Ya, sebenernya hidup di pondok itu enak, cuma belajar, sekolah, ngaji, makan, tidur. Hehe. Tetapi banyak sekali orang yang tidak betah tinggal di pesantren termasuk saya yang punya tekad tinggi.
Berbicara kebersamaan, di pesantren kebersamaan antara santri sangat kuat. Saya ingat, jika waktu dijenguk tiba ketika ada orang tua santri yang datang untuk mengunjungi anaknya, pasti wali santri tersebut membawakan nasi untuk anaknya serta santri lainnya yang tinggal sekamar. Dari bungkusan itulah kebersamaan santri sangat terlihat, sebelum makan kami menyatukan bungkusan nasi itu menjadi satu sehingga bisa makan sama-sama, sampai berebut karena saking ramainya, tapi itu sudah menjadi hal biasa sehingga menjadikan sebuah kebersamaan semakin erat.

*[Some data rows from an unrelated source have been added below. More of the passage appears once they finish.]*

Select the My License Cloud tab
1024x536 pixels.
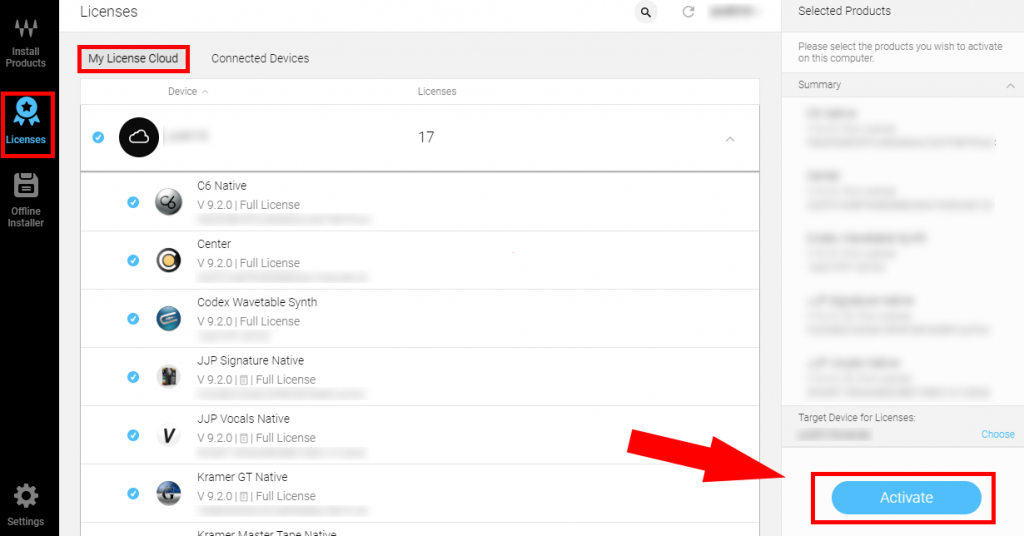(x=133, y=58)
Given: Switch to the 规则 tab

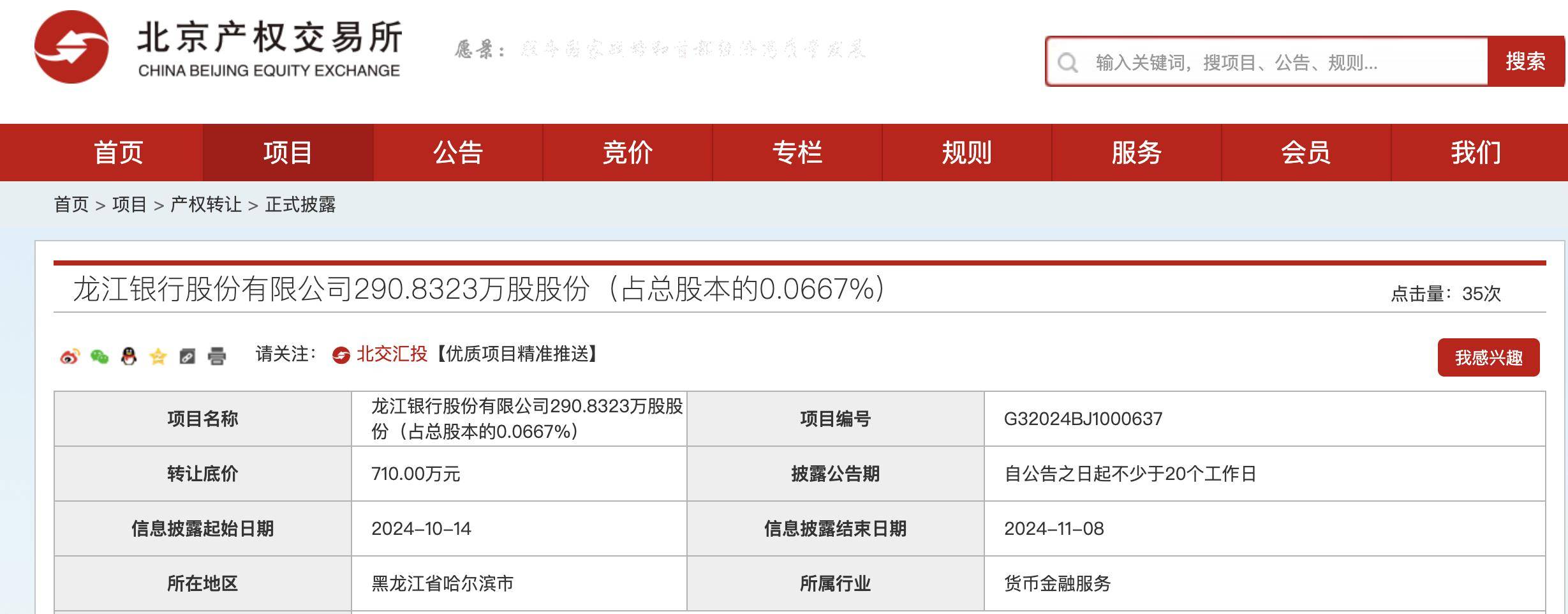Looking at the screenshot, I should 967,153.
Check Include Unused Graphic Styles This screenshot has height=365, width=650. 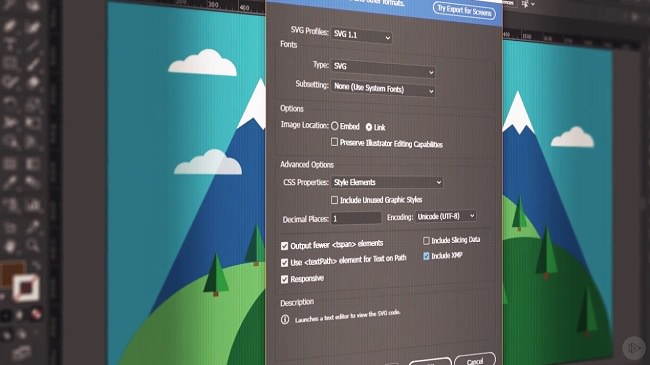tap(334, 200)
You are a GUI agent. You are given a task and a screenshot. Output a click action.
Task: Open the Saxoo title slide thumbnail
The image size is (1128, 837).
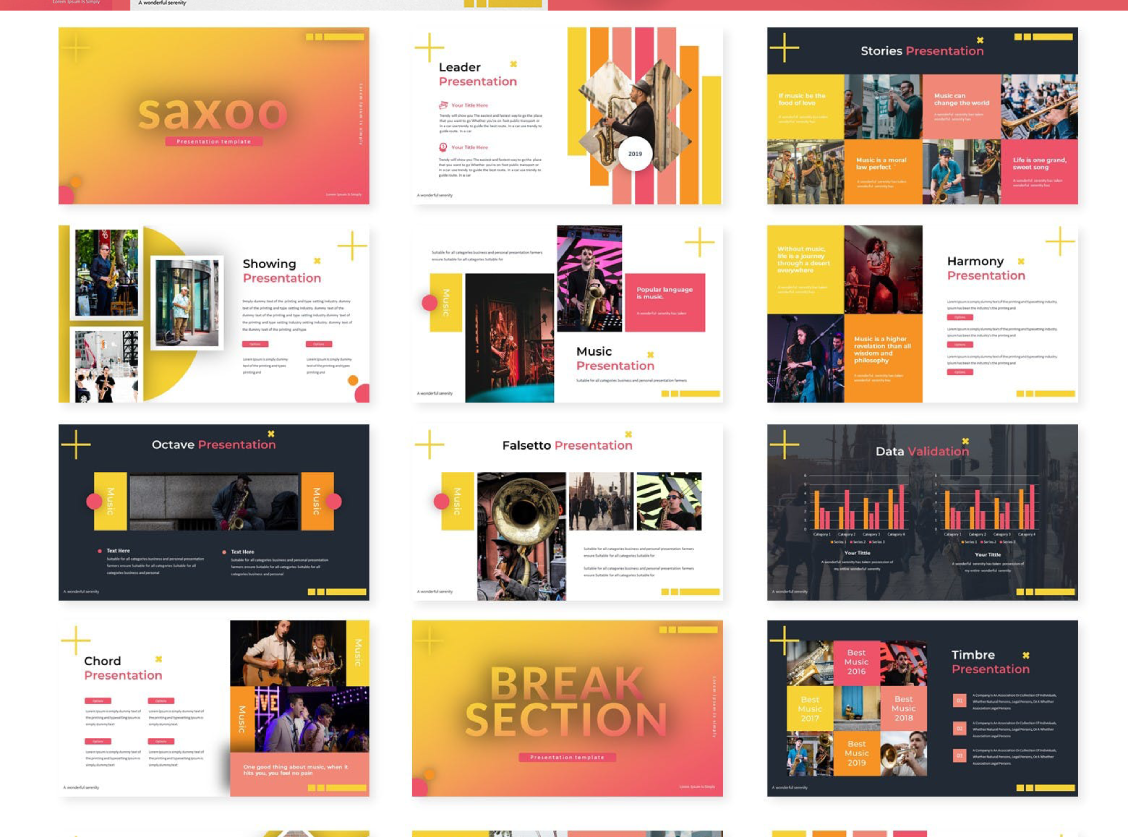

Waktu terus berjalan hingga sekarang saya masih juga berada di pesantren, kalau dihitung hitung saya berada dipesantren sudah ±7th jalan. Tidak terasa sudah selama ini, hingga di rumah para tetangga saya ada yang tidak ingat (pangkling) dengan saya. “Kok wes gede ya saiki, pernae mbiyen cilik kok”.
Tetapi saya bangga hidup di pesantren karena di pesantren saya bisa lebih tahu ilmu agama dan diajarkan kesederhanaan serta bisa merasakan nikmatnya kebersamaan yang tidak bisa saya dapatkan ketika hidup di luar. Ayo mondok!